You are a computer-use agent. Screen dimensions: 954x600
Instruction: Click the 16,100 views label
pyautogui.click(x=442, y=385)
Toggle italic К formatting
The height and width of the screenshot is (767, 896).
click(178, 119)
# # # # # # #
Exercise brief: Write down every entry exactly.

Response:
You are a computer-use agent. Screen dimensions: 954x600
Instruction: Click the 16,100 views label
pyautogui.click(x=442, y=385)
Toggle italic К formatting
The height and width of the screenshot is (767, 896).
click(178, 119)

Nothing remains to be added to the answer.